2. Kalah karena hoaks dan hate speech

Banjir Dukungan, Jokowi Tetap Kalah di Banten. Karena Ahok Effect?IDN Times/Teatrika Handiko Putri

Ketua Tim Kemenangan Daerah (TKD) Jokowi-Ma'ruf Provinsi Banten, Asep Rakhmatullah, menjelaskan faktor kekalahan Jokowi-Ma'ruf di Banten adalah gencarnya hoaks dan hate speech yang menyerang sosok Jokowi.

"Kami kalah karena banyak hoaks dan hate speech ke Jokowi. Fitnah semacam Jokowi PKI dan antiulama bertebaran di medsos dan pikiran masyarakat Banten," kata Asep kepada IDN Times, Selasa (14/5).

"Partai pengusung Koalisi Indonesia Kerja dan relawan sudah berkerja maksimal delapan bulan. Persoalan tidak capai target itu merupakan bagian dari proses demokrasi," kata Asep.

Meski begitu, Ketua DPD PDIP Banten ini merasa bersyukur karena paslon yang diusungnya unggul sementara secara nasional.

"Kami sudah bekerja maksimal, semua sudah kami upayakan ya hasilnya demikian, tapi kami bersyukur secara nasional Jokowi-Ma'ruf tetap unggul," kata Asep.

2. Lekatnya politik identitas 'Jokowi antiulama vs Prabowo proIslam'

Banjir Dukungan, Jokowi Tetap Kalah di Banten. Karena Ahok Effect?ANTARA FOTO/Hafidz Mubarak A

Miftahul Adib, pengamat politik dari Universitas Syech Yusuf (Unis) Tangerang, memandang kekalahan Jokowi di Banten sebagai dampak dari politik identitas yang diembuskan.

"Politik identitas begitu kuat di Banten, yakni sentimen soal Jokowi antiulama, isu antek asing dengan marak pekerja asing di Banten, antek PKI, isu itu diembuskan terus," kata Adib kepada IDN Times, Selasa (14/5).

Adib menambahkan kehadiran media sosial turut menyuburkan post truth politic di mana kabar yang masih sumir atau belum teruji kebenarannya bisa menjadi benar karena disebar secara masif.
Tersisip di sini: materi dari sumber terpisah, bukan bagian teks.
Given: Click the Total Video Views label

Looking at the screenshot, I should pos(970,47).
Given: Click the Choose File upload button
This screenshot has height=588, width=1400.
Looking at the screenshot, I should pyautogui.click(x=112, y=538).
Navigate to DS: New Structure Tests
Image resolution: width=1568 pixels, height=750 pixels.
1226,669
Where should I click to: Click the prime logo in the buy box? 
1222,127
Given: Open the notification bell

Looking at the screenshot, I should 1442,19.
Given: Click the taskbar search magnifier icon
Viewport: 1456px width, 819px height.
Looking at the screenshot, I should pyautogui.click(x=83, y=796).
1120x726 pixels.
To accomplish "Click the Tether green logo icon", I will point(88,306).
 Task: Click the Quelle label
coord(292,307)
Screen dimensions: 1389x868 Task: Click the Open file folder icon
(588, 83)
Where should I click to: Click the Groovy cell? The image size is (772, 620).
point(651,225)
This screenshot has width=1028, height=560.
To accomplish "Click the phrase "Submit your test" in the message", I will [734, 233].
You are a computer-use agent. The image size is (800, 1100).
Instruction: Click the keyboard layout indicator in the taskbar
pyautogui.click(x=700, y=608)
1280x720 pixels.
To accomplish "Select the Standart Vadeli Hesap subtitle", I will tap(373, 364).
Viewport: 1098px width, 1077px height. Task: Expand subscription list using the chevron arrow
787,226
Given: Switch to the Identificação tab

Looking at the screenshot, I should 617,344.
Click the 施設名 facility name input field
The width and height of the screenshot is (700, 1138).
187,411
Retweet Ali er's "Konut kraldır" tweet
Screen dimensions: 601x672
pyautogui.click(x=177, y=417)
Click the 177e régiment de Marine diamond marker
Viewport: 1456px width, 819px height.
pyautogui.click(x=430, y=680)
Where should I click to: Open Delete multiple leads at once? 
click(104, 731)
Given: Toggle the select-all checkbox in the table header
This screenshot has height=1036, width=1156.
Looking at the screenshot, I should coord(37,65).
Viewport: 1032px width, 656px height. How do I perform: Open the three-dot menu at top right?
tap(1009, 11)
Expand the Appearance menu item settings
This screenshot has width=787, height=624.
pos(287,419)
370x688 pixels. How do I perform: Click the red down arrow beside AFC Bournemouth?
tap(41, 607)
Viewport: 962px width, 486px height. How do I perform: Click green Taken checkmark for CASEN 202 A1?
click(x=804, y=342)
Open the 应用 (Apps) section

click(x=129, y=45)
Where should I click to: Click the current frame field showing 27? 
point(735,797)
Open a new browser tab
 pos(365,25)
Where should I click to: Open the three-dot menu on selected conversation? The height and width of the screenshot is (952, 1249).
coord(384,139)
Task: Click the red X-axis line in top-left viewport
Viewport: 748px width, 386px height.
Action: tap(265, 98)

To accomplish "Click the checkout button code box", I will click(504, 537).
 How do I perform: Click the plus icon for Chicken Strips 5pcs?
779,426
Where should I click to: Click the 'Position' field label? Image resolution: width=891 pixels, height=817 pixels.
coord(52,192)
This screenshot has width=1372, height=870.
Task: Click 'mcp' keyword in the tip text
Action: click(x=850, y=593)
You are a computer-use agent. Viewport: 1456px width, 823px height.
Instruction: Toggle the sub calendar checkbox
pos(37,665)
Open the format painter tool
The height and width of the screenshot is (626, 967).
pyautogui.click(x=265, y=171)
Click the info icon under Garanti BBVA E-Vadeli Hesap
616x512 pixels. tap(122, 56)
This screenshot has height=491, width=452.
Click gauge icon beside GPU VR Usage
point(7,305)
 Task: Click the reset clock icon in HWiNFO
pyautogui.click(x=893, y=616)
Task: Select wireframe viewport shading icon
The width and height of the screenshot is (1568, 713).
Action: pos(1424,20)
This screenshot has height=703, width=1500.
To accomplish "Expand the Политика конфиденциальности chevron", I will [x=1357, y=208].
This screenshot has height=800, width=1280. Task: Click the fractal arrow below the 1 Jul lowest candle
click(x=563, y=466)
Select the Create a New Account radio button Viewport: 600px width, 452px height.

"Perdebatan melalui medsos tanpa disertai esensi masalah yang sedang dibahas, ini juga berpengaruh kuat kepada pemilih," ungkap Adib.

3. Jokowi kalah karena Ahok effect?

Banjir Dukungan, Jokowi Tetap Kalah di Banten. Karena Ahok Effect?sukabumiupdate.com

Sementara itu, politikus Banten Anggota DPD RI yang terafiliasi politik dengan kubu Prabowo-Sandiaga, Habib Ali Alwi, menjelaskan kekalahan Jokowi di Banten akibat Ahok effect.

Habib mengungkapkan, usai bergulirnya kasus penistaan agama yang dilakukan oleh Basuki Tjahaya Purnama alias Ahok, masyarakat Banten yang dikenal sebagai muslim konservatif menilai siapa pun yang dekat atau berusaha melindungi Ahok merupakan orang yang anti agama Islam dan propenista agama.

"Kenyataan bahwa Jokowi merupakan sosok yang dekat dengan Ahok membuat masyarakat muslim menilai Jokowi propenista agama, terlebih saat demo besar-besaran 411 di depan istana, Jokowi memilih untuk tidak menemui demonstran," tutur Habib.

Masih berdasar penjelasan Habib, yang dinilai bermasalah ini adalah sosok Jokowi, walau cawapresnya adalah ulama sekalipun karena publik kadung menilai Jokowi antiIslam.

"Meski Ma'ruf Amin yang menjebloskan Ahok ke penjara jadi cawapres, Jokowi sudah dinilai antiIslam dan kini Ma'ruf pun dinilai dalam lingkaran itu," pungkas dia.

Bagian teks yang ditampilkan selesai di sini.